E o Teatro Oficina segue mais vivo do que nunca. Aos 52 anos de vida, o grupo resiste ao tempo e se mantém capaz de aliar a tradição milenar do teatro com a modernidade e o comentário a respeito do momento atual.
Depois de rodar o Brasil com a turnê Dionisíacas, que reúne quatro peças do repertório do grupo, o Oficina desembarcou em sua sede, em São Paulo, para fechar o ano apresentando na capital paulista o quarteto de espetáculos; e desta vez no novíssimo "Teatro de Extadio", uma área acoplada à sede oficial do Oficina, e que durante anos foi motivo de disputa entre o grupo e Silvio Santos - proprietário do terreno onde se instalou o tal Extadio.
E assim o Oficina apresentou no último fim-de-semana o quarteto teatral composto pelas peças "Taniko, o Rito do Mar", "Estrela Brazyleira a Vagar - Cacilda!!", "As Bacantes" e "O Banquete" - apresentadas na sexta, sábado, domingo e segunda-feira.

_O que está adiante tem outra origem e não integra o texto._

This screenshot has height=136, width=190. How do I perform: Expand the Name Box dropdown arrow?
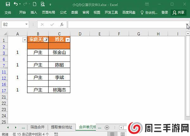pyautogui.click(x=26, y=24)
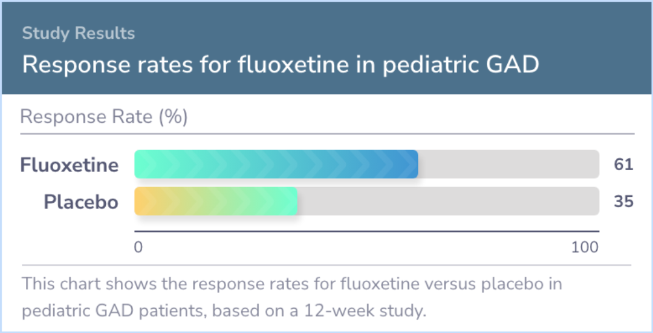Click the Fluoxetine filled progress bar

[x=276, y=164]
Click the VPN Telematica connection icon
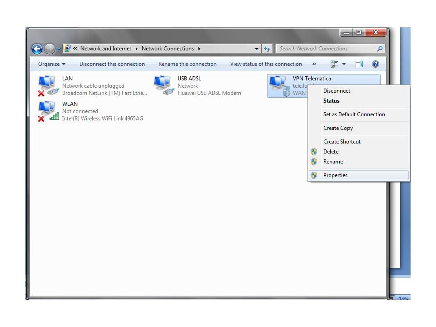Viewport: 436px width, 327px height. [279, 85]
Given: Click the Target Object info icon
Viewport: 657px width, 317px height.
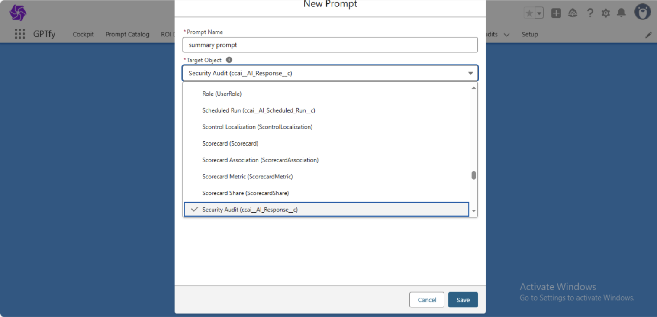Looking at the screenshot, I should [229, 60].
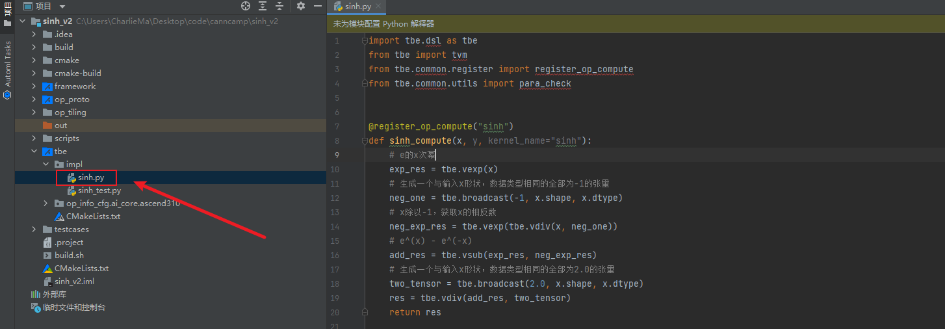This screenshot has height=329, width=945.
Task: Click the external libraries (外部库) icon
Action: coord(36,295)
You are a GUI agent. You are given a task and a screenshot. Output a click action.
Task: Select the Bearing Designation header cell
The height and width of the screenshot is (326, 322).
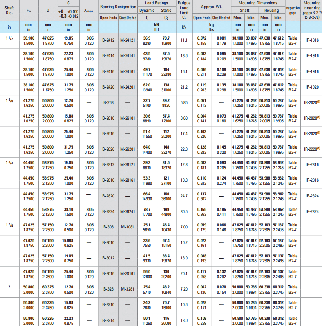[x=118, y=7]
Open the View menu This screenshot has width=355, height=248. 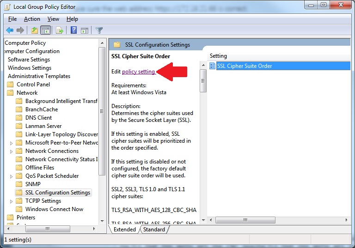click(53, 19)
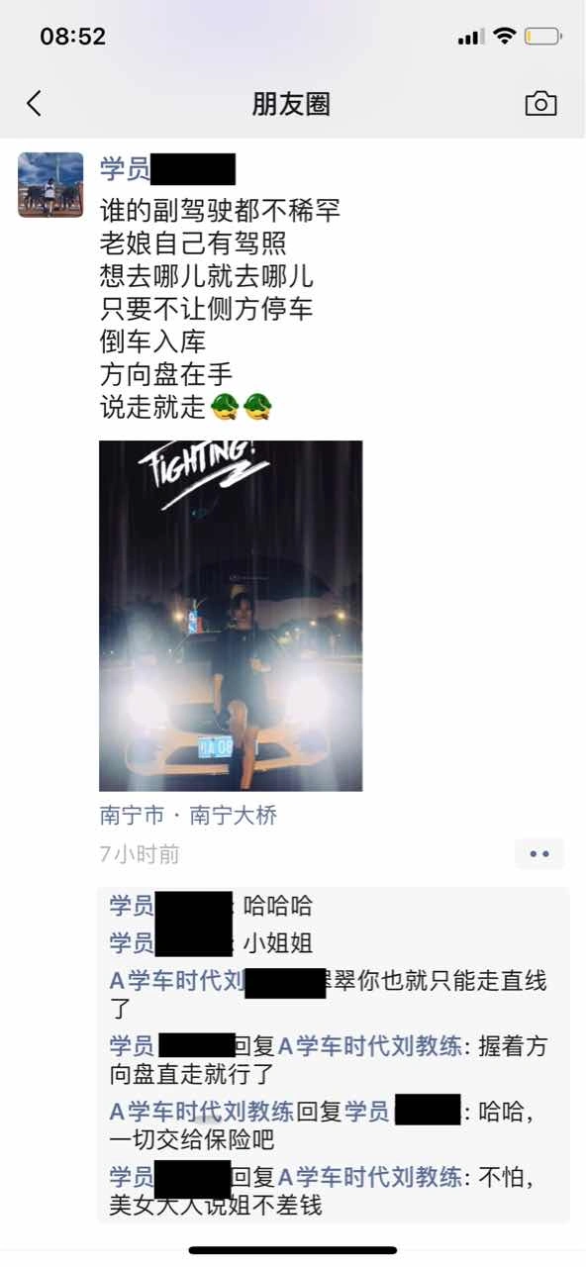Screen dimensions: 586x1267
Task: Tap the two-dot like/comment button
Action: (x=539, y=853)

O fecho foi "O Banquete", de forma apoteótica durante cinco horas de espetáculo. Estavam ali todas as referências que consagraram o Oficina no mundo pop pós-moderno, a partir da década de 90: a irreverência ao adaptar clássicos, os figurinos greco-romanos, a nudez e o sexo sem culpa, a beleza dos efebos, a selvageria, e a comunicação popular e tropicalista.
José Celso Martinez Corrêa, aos 73 anos, continua marcando presença, no papel de Sócrates, roubando a cena. Marcelo Drummond, que estava a cara de Ozzy Osbourne, destilou seu charme e seu habitual deboche delicioso, mas não ficou só nisso: declamou um poema de Homero com brilho, num dos momentos mais lindos e comoventes da peça.

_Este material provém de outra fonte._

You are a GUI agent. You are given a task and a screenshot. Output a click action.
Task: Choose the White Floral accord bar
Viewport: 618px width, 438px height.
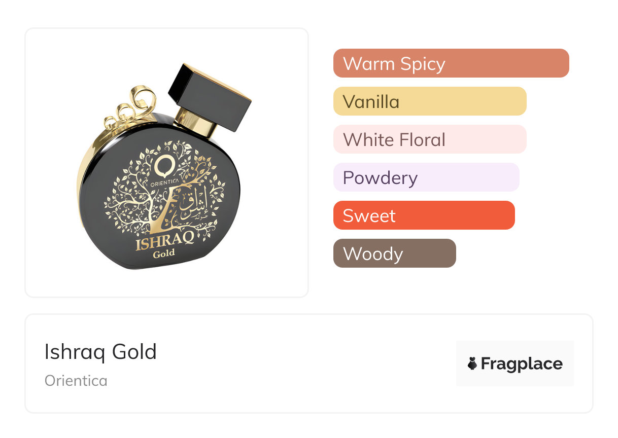(x=429, y=139)
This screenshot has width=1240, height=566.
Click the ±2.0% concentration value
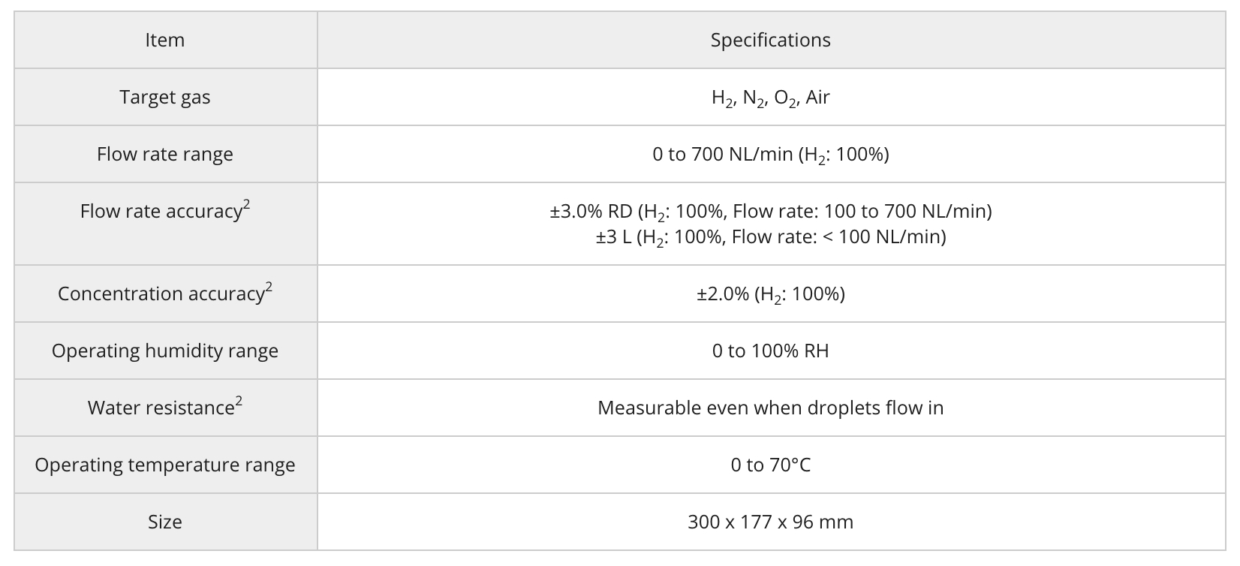[770, 294]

Destaque também para Mariano Mattos Martins, capaz de trafegar entre o humor ácido e momentos de lirismo, e ainda tem a coragem de encarar cenas que poucos atores topariam - como a famosa cena do cunete, claro. Mariano se transforma no palco em uma espécie de mistura de Ney Matogrosso com Pascoal da Conceição - ator que marcou época no Oficina nos anos 90.

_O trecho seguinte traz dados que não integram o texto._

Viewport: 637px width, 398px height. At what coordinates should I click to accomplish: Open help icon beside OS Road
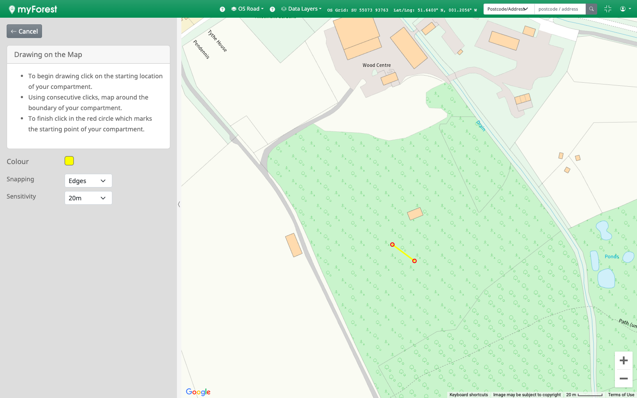222,9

A apresentação de "O Banquete" ainda contou com um grupo de homens na faixa dos 40 anos, que estavam na plateia e deram show à parte ao se despirem - completamente - apenas para assistirem ao espetáculo. Com o calor reinante no local, muita gente viu o grupo nu e apelidou o espaço de "Termas Oficina". Ainda, a entrada em cena de uma Hebe Camargo cover, que se banqueteou nas orgias, arrancando aplausos do público em uma noite onde reinou a tolerância, a diversidade e a liberdade de sexos.
Na tarde de quinta-feira (23), como costuma fazer todo ano, Zé Celso liderou no Oficina um ritual em homenagem a seu irmão, Luiz Antonio Martinez Corrêa, morto no dia 23 de dezembro de 1987, com 107 facadas, num crime homofóbico. Em tempos onde esse tipo de agressão voltou a acontecer, torna-se cada vez mais relevante a atitude de Zé Celso e sua trupe em relação ao acontecido.
E por falar em homofobia, o Oficina aproveitou para comentar, em "O Banquete", o recente caso onde homofóbicos atacaram rapazes munidos de uma lâmpada fluorescente. Em cena do espetáculo, um sujeito estilo pastor de TV invadiu o palco portando uma lâmpada idêntica, e ameaçando atacar "os veados da peça". Ao que Sócrates/Zé Celso retrucou: "Lâmpada é para iluminar, e não para quebrar na cara das pessoas...". Por essas e outras o Oficina continua uma entidade indispensável no Brasil.